About the Author: My name is Cynthia McCall. Brian, my husband of 32 years, and I are members at ZPC. Our children are Zachary and his wife Alexis, who are expecting our first grandchild in April; Jacob and his wife Mia, who are headed to the Dominican Republic to be missionaries in January; Hannah, who is headed to L.A. next semester for an internship in the film industry; and our bonus daughter, Dhamar, who lives at home and attends IUPUI. I am currently working on a Master’s Degree in Divinity. I serve as a ZPC Home Group leader and help out as an adult ministries assistant. I also am part of Revive and Restore Ministries.

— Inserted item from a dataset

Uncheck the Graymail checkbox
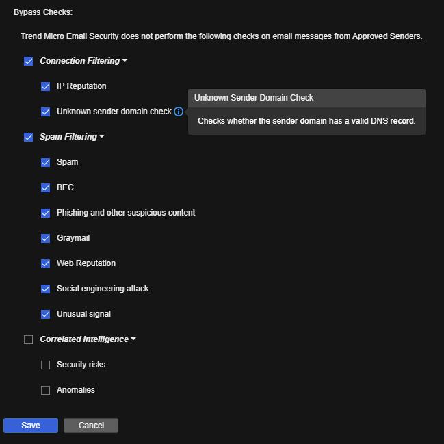 point(46,239)
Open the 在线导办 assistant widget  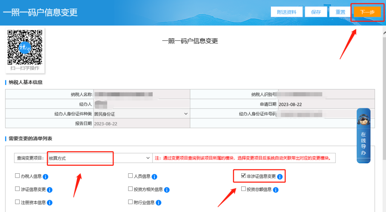point(363,135)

As I read through John 3, there were so many great themes to choose from for this devotional. I chose the story of Nicodemus, “a member of the Jewish ruling council,” having a conversation with Jesus. In this story is where Jesus says that we need to be “born again” in order to see the Kingdom of Heaven.

John 3:2 reads that Nicodemus “came to Jesus at night.” Charles Swindoll, in Swindoll’s Living Insights, New Testament Commentary on John,[1] makes a couple of revealing insights I’d like to share. “The fact that Nicodemus came to see Jesus under cover of darkness suggests he was concerned about being seen with Him. The images of night and darkness are menacing in John’s Gospel….”[2]

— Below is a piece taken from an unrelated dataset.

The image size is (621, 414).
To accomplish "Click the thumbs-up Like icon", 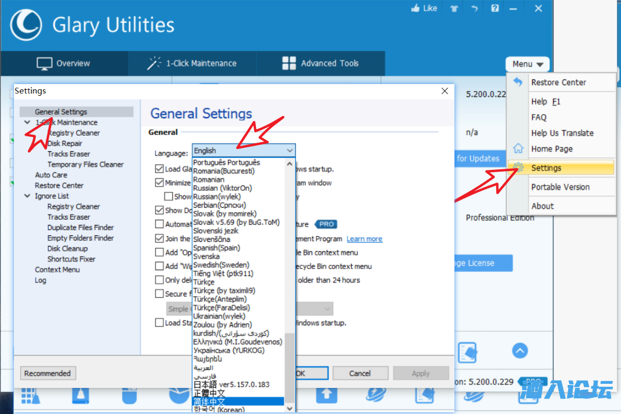I will (x=416, y=8).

This theme of light and darkness goes along with Elia Mrakovich’s sermon theme on Sunday. Elia writes, “…let [darkness] be that which points back to the light burning in you, refining you, and keeping you warm.” Nicodemus came in darkness to the only Light that could change him. In the conversation between the two of them, it seemed that Nicodemus was not comprehending what Jesus was saying. In all the years I have read this account, I really thought Nicodemus was being innocently confused, because the concept that Jesus presented was difficult. As I read Charles Swindoll’s commentary, my view changed. Swindoll writes, “Don’t forget; (Nicodemus) is no imbecile sitting across from Jesus. This is a brilliant theologian, skilled in the art of debate, addressing what he undoubtedly saw as a young upstart. His question said, in effect, ‘What a ludicrous proposition!’…Nicodemus didn’t misunderstand Jesus’ imagery; he objected to [it].”[3]

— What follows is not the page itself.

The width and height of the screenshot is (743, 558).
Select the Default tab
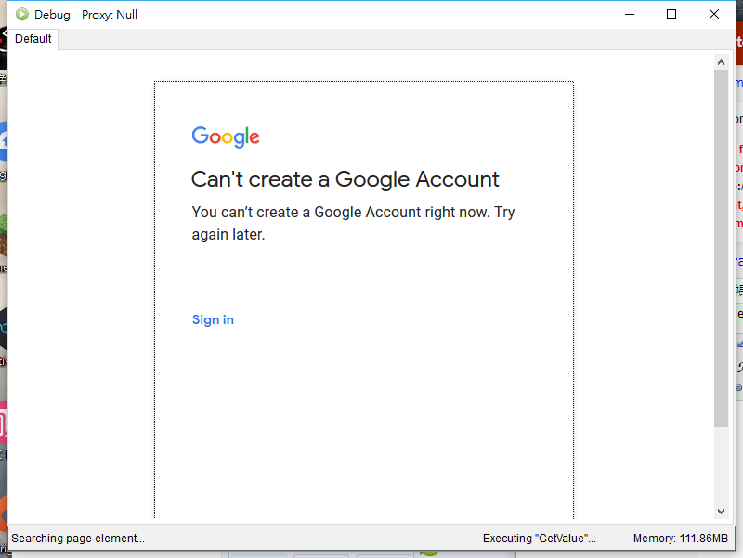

Swindoll goes on to make the point that Jesus has handed us a free gift. We can’t earn it by working for it. We just need to receive it. “To Nicodemus, a man who spent most of his life honing his religious skills, meticulously fulfilling every perceived expectation of goodness and righteousness, this news could have come as either a wonderful relief or an exasperating disappointment. Pride is the determining factor.”[4] Nicodemus had a decision to make. Would he choose the Light and give up the self-righteousness he was clinging to, or would he choose to cling to the darkness?

We too have a choice to make. We either choose to cling to our pride and other sin in the darkness or we cling to the Light of life, Jesus. Our initial decision to step into the Light is a decision for salvation. We choose eternal life with the Light of the world. After that, we have opportunity to continually bring parts of ourselves out of the darkness and into the Light of sanctification (which means becoming more like Christ). When we choose the Light, Jesus will reveal what needs to change in us. No matter how hard it may be, letting go of the darkness and choosing the Light brings forgiveness, redemption, and peace. This advent season, step into the Light.


Loved child of Father God,
He so loved you that he gave his only begotten son, so that if you choose to believe in him, you will not perish but have everlasting life. May you be blessed with the faith to believe and to step into the Light. May you be blessed with courage to bring the dark parts of yourself into the Light & allow Jesus to grant you forgiveness, redemption, and peace.

Have a blessed Advent and Christmas season.


[1] Charles R. Swindoll, Swindoll’s Living Insights, New Testament Commentary, Volume, John, Carol Stream, IL, Tyndale House Publishers, 2014.

[2] Swindoll, Swindoll’s Living Insights, John, 2014, 140.

[3] Swindoll, Swindoll’s Living Insights, John, 2014, 133.

[4] Swindoll, Swindoll’s Living Insights, John, 2014, 138-139.